To some of you that may sound ungrateful, it may sound privileged or cold, but I never said that the gift in question had to be something expensive or that required buckets of time, I simply think that if you give someone a gift it should be from a place of love & understanding that shows “I value you as a human being & a companion & this item or act made me think of you.” In my experience, hollow gifts end up either being returned, thrown away, given away, or hidden away because as Marie Condo would say “they don’t spark joy.”

Now does every gift have to be the most thoughtful, considerate thing on the planet? No, but going the little extra mile to show someone you listen to them & place stock in your relationship by valuing the things that make them unique, does go a long way farther, in most cases, to just buying them the thing they asked for or the thing they need.

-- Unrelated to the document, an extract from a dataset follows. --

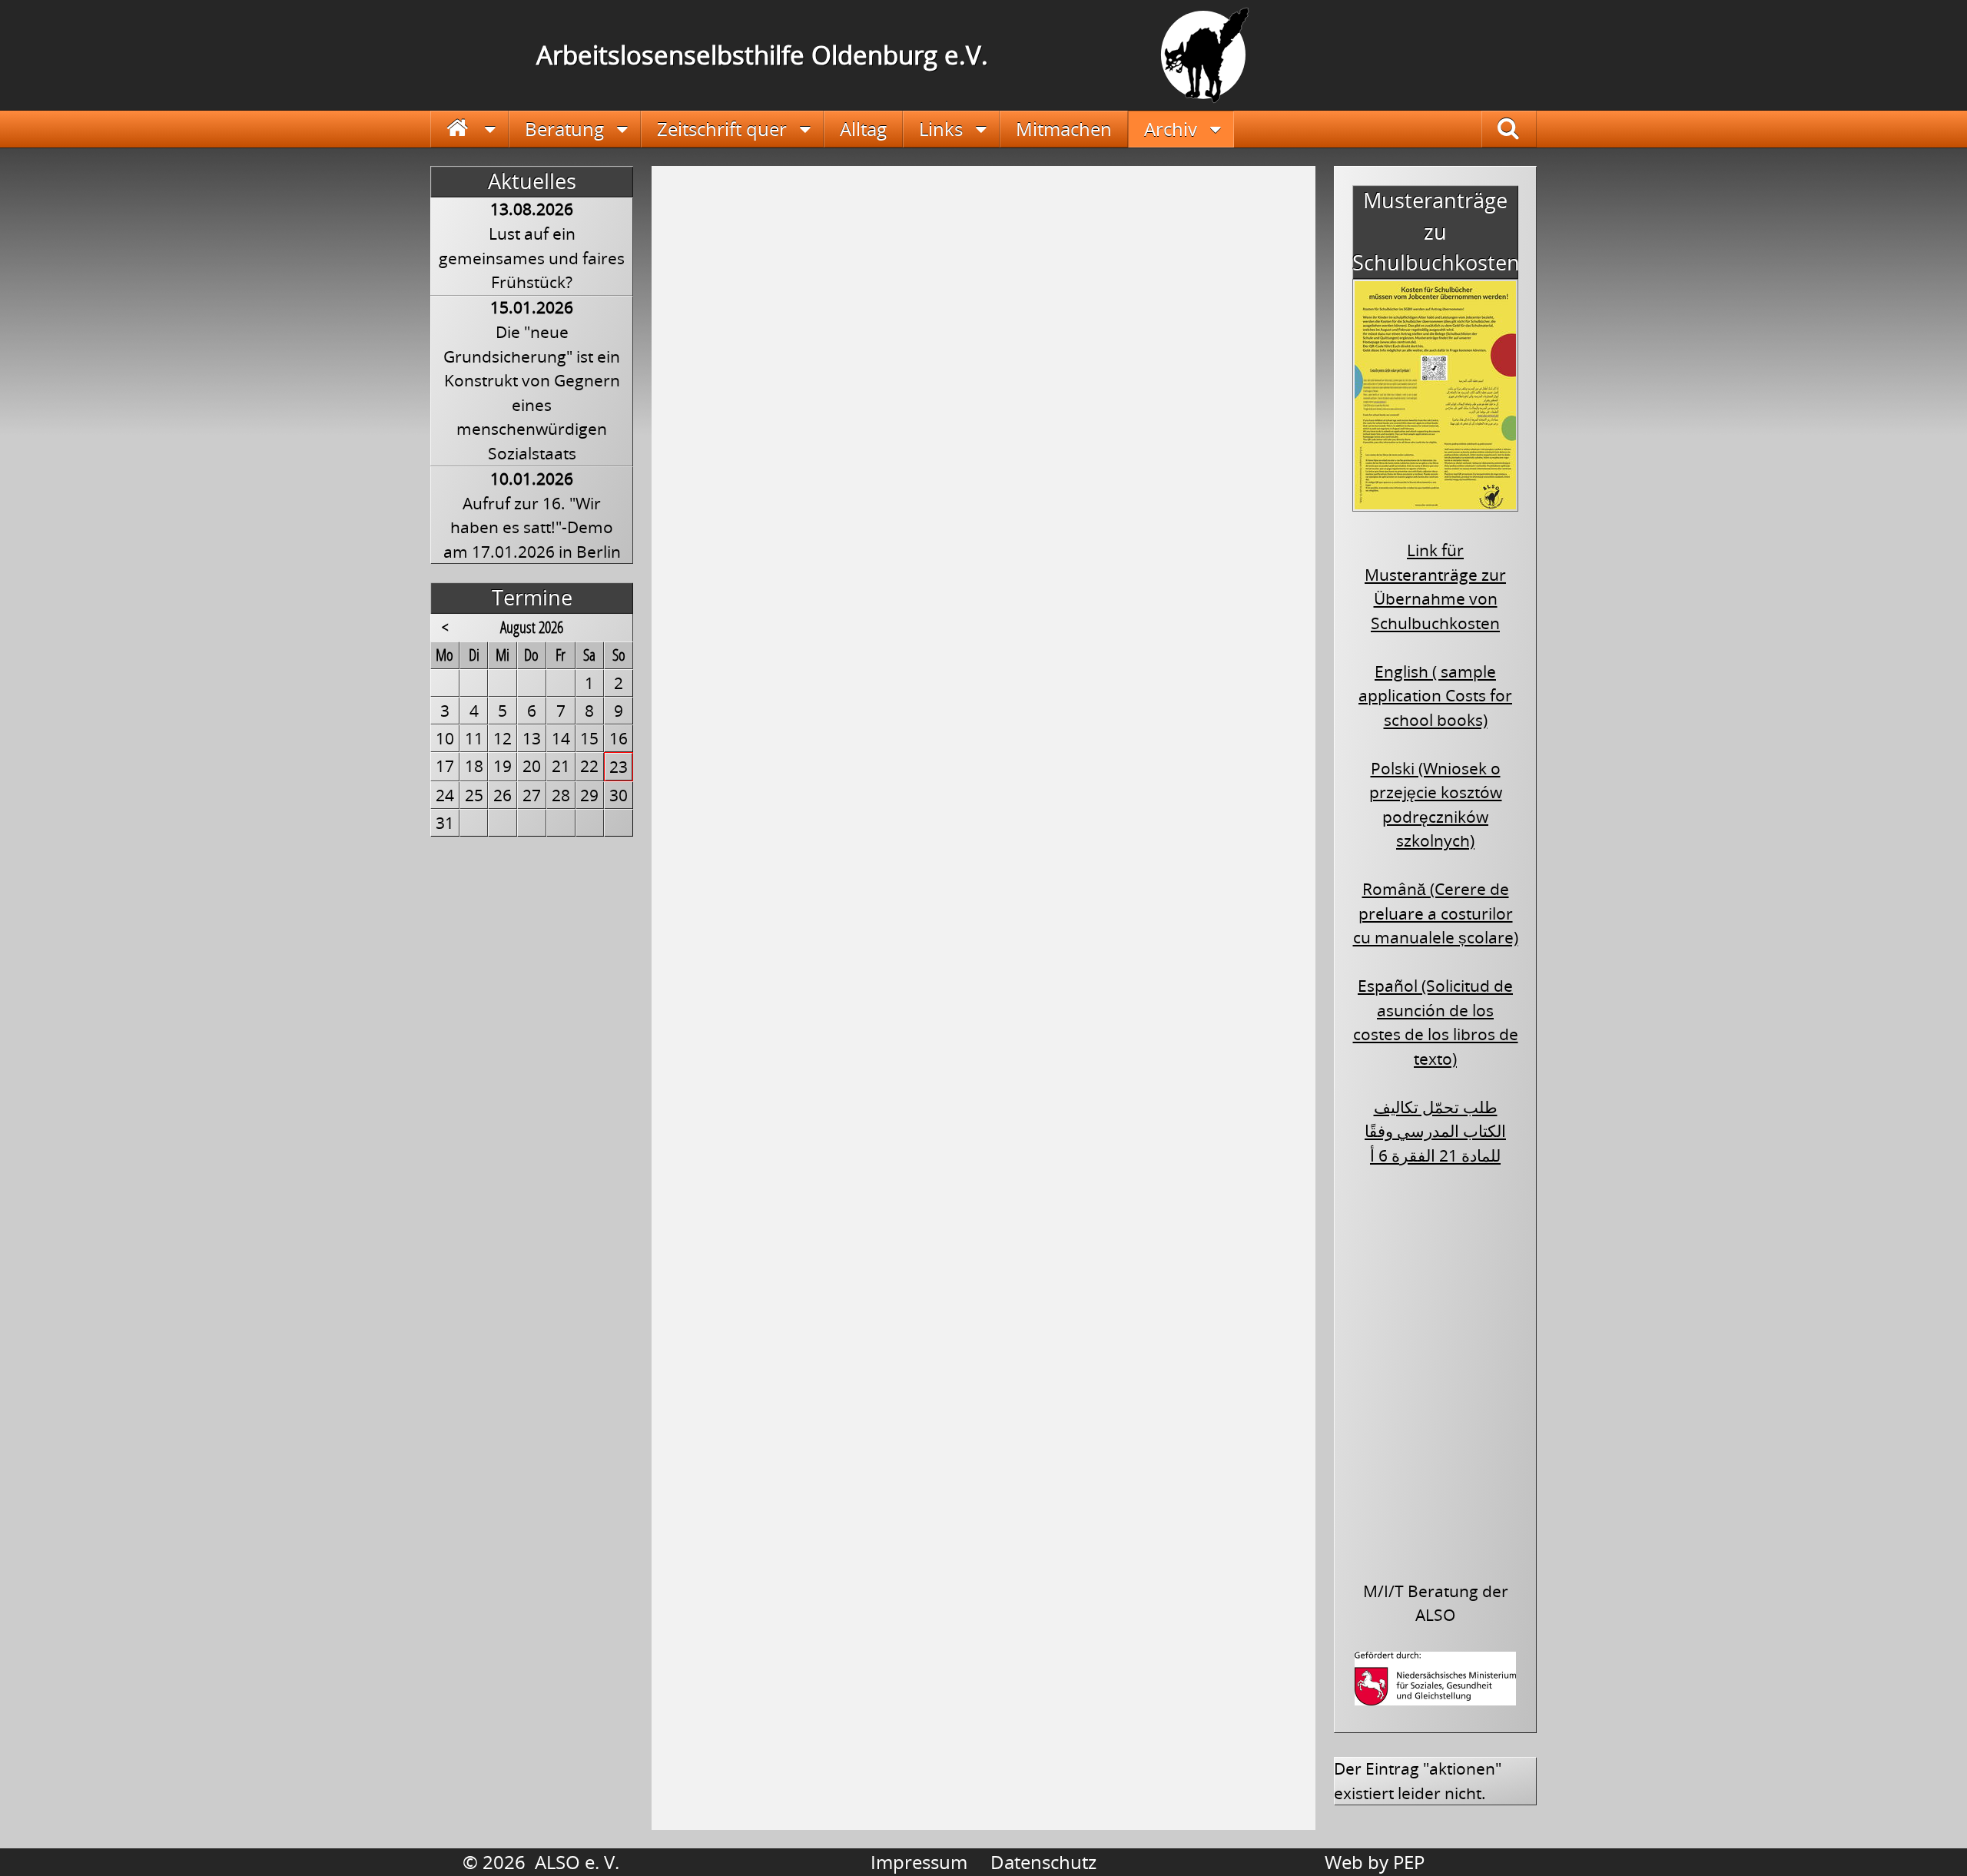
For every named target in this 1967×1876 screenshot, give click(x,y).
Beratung (564, 128)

Not everyone is the greatest of gift givers, I understand that, & if you yourself struggle with these things that’s why lists are made. If your idea is to gift something cheap (we’re not talking financially cheap), something you think would be a huge risk on whether or not they’d like it, or something non-specific that falls most often into the ‘interests’ category of the person (think just random merchandise from a franchise or random items that are branded to be representative of a part of a person’s individual expression) then I say stick to the list. It’s there for a reason & while you probably won’t end up being the top of the list for things received, they will at least still love & appreciate the gift in question.

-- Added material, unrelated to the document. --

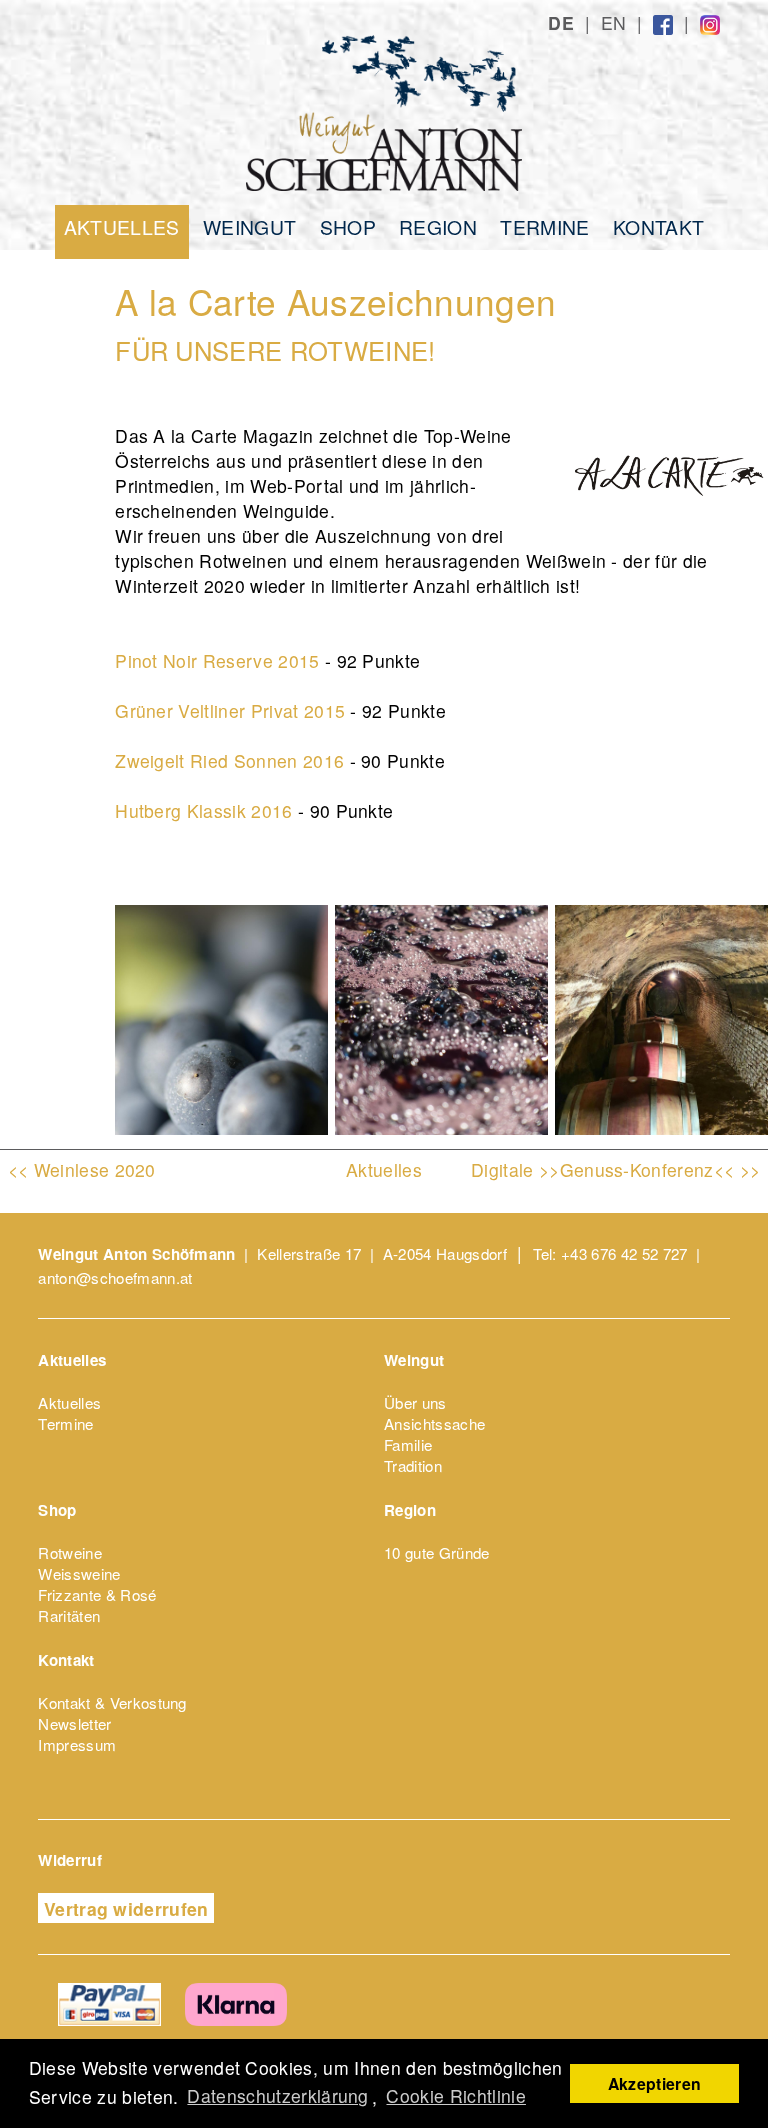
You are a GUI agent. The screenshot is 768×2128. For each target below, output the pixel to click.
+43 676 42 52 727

Naturally all of this is entirely subjective & you may disagree with me on all fronts, but a someone who frequently gets called one of the greatest gift givers out there *toss toss, I feel I have a handle on the art involved here that will help you all to step things up for your loved ones this holiday season. Nothing needs to be bought, if you feel you can make something heartwarming from the things you have at home that still expresses an understanding towards an individual, by all means, go for it! Think “oh, I know you love bananas foster so I made you bananas foster cookies” or “I know you’ve been looking for some art pieces to have around the house that are expressive of your interests AND of who you are as a person AND your personal sense of style, so I made you this.” Homemade gifts are often the best kind.

I hope this sheds a little light for those of you out there wracking your brains for gifts this year, just think of the person & the things that make them unique, especially if they’re the things that you love about them, & riff off of that! You’ve got this, I believe in you!